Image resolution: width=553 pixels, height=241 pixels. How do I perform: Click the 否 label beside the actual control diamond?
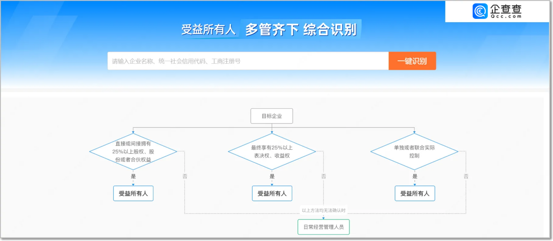tap(466, 176)

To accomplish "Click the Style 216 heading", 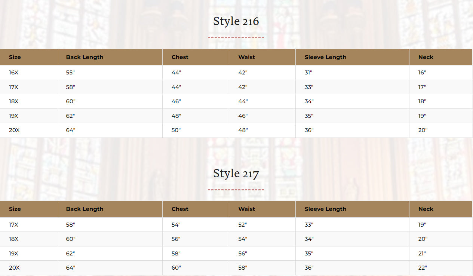I will tap(236, 21).
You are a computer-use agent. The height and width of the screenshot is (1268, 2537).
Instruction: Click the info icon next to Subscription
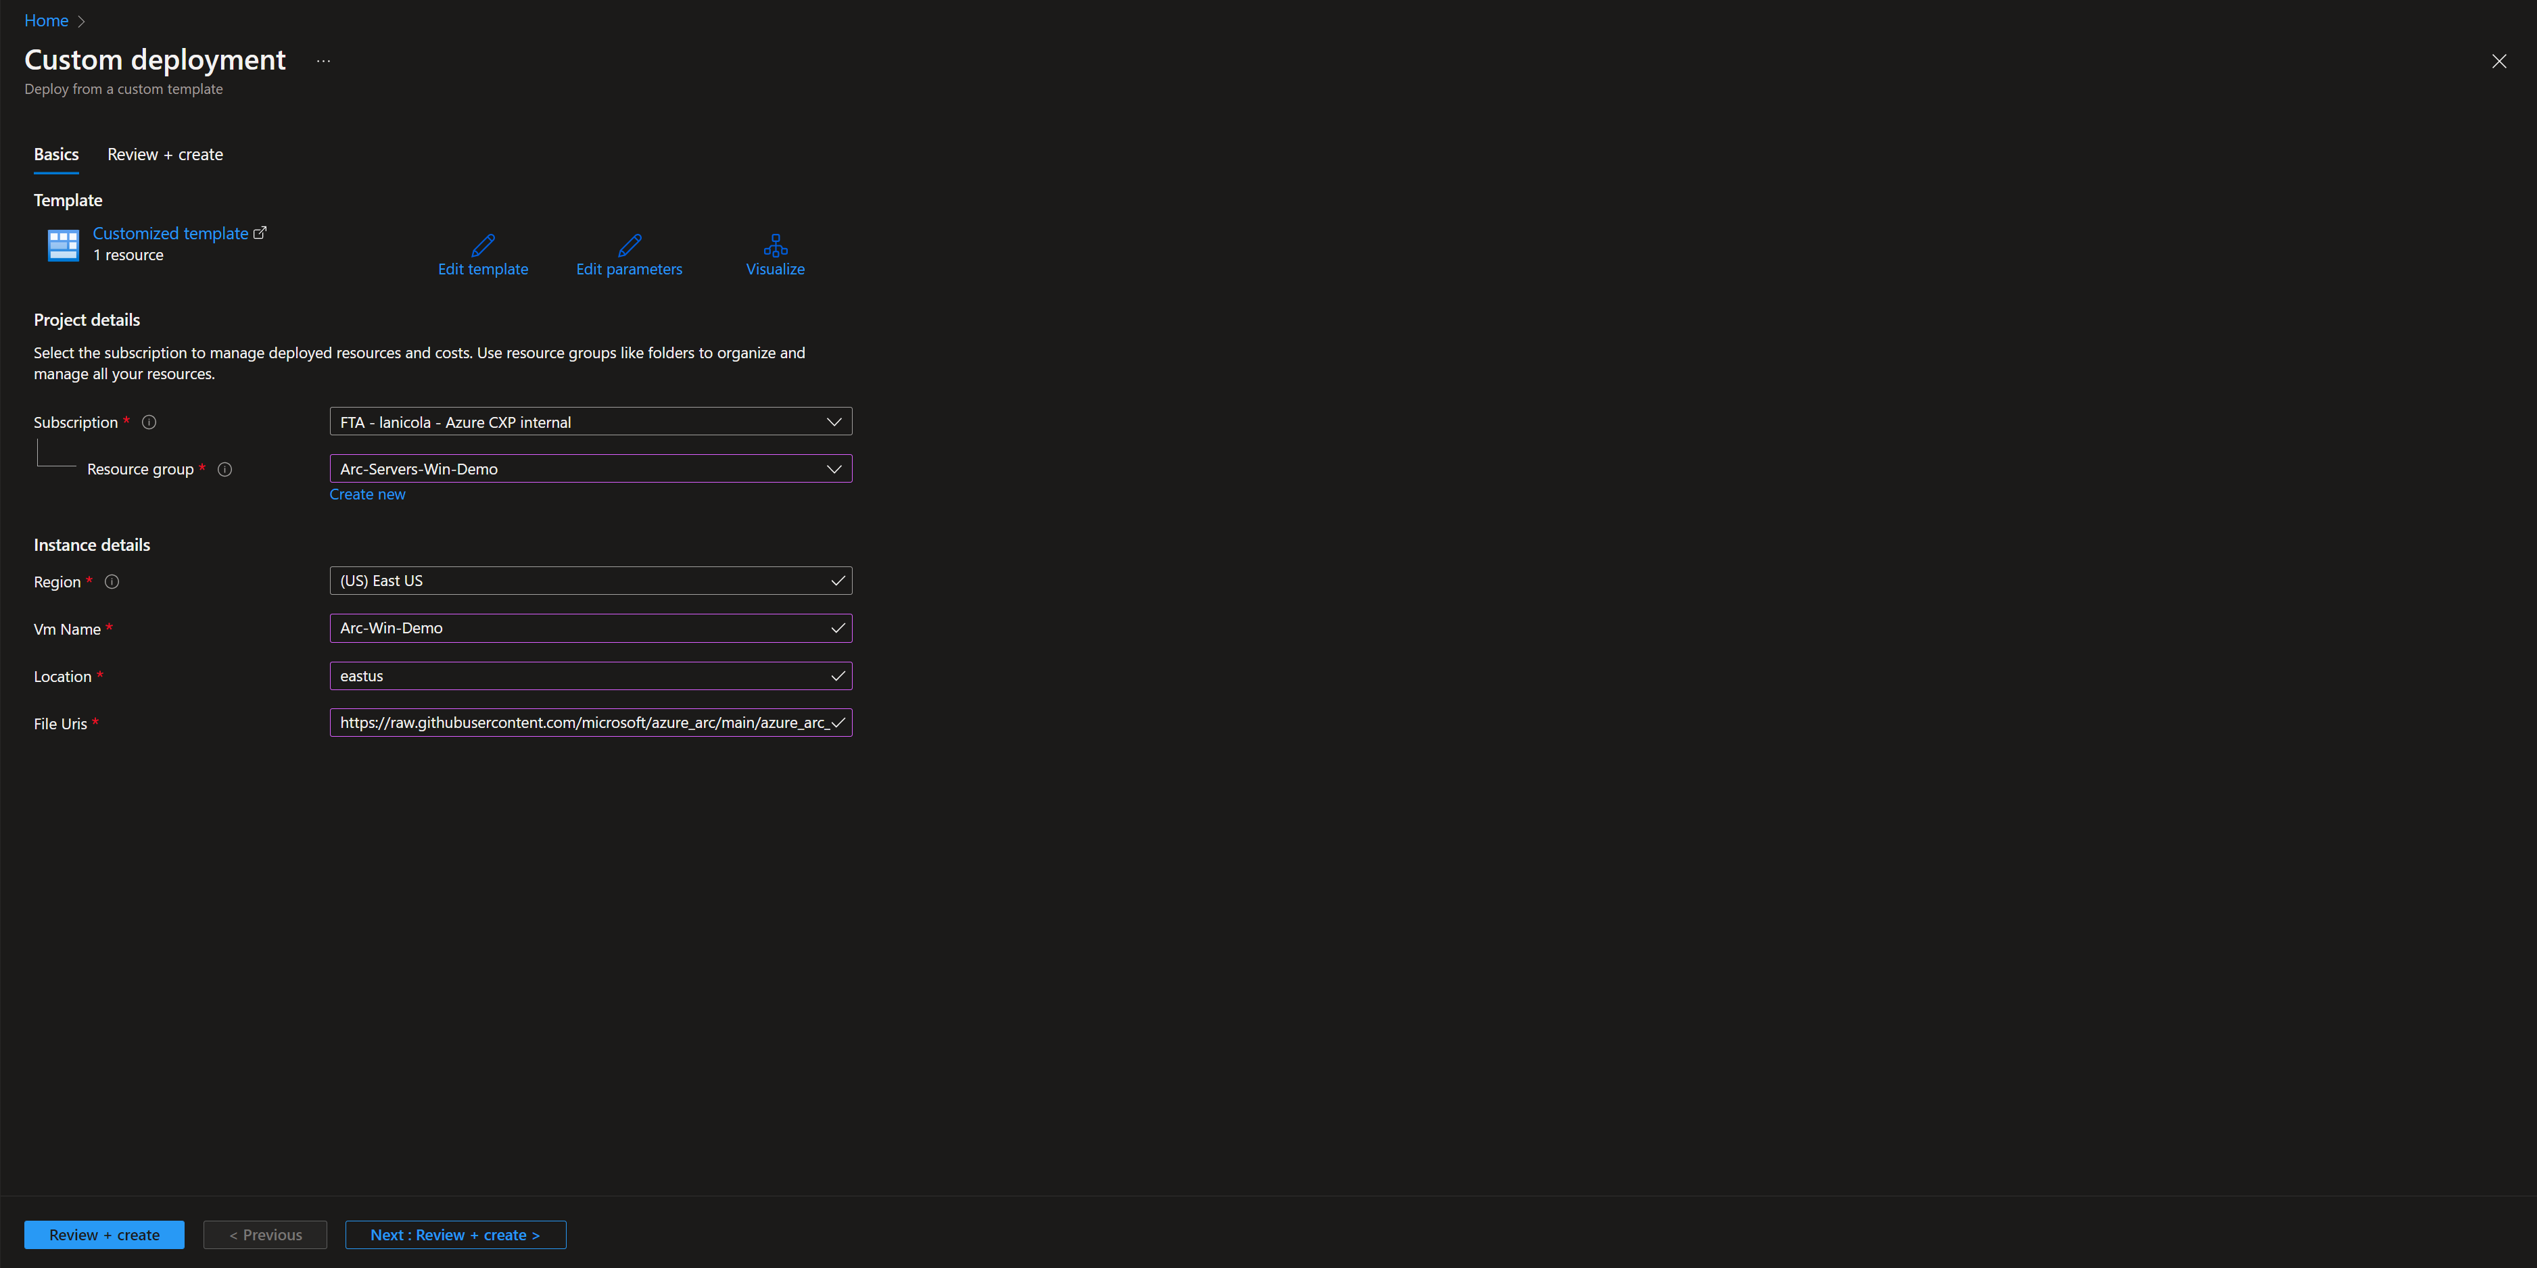(149, 422)
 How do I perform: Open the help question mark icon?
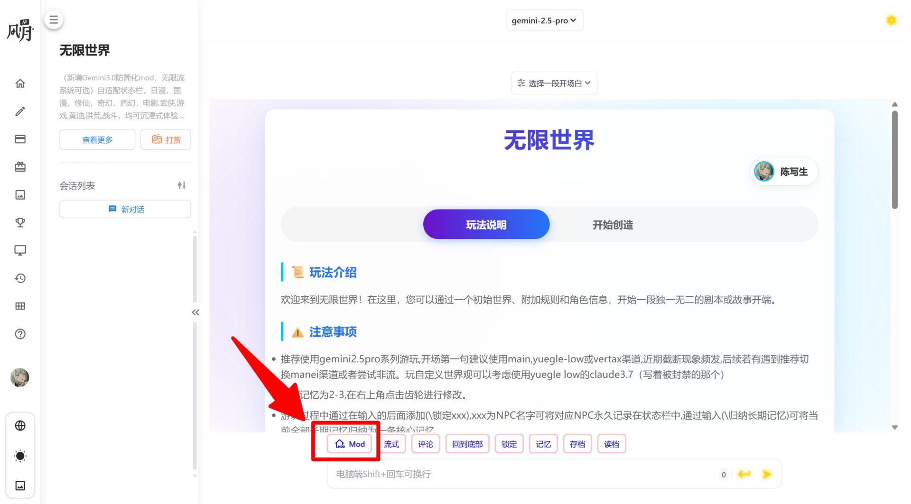tap(20, 334)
——————
**Exercise:**
Convert the records, starting at the line that contains "How do I perform: Open" and ending at the last line of the records, into a Markdown table with a Row column for the row number and a Line column for the line. Skip blank lines and leave the pictures out.

**Answer to the task:**
| Row | Line |
|---|---|
| 1 |  How do I perform: Open the help question mark icon? |
| 2 | tap(20, 334) |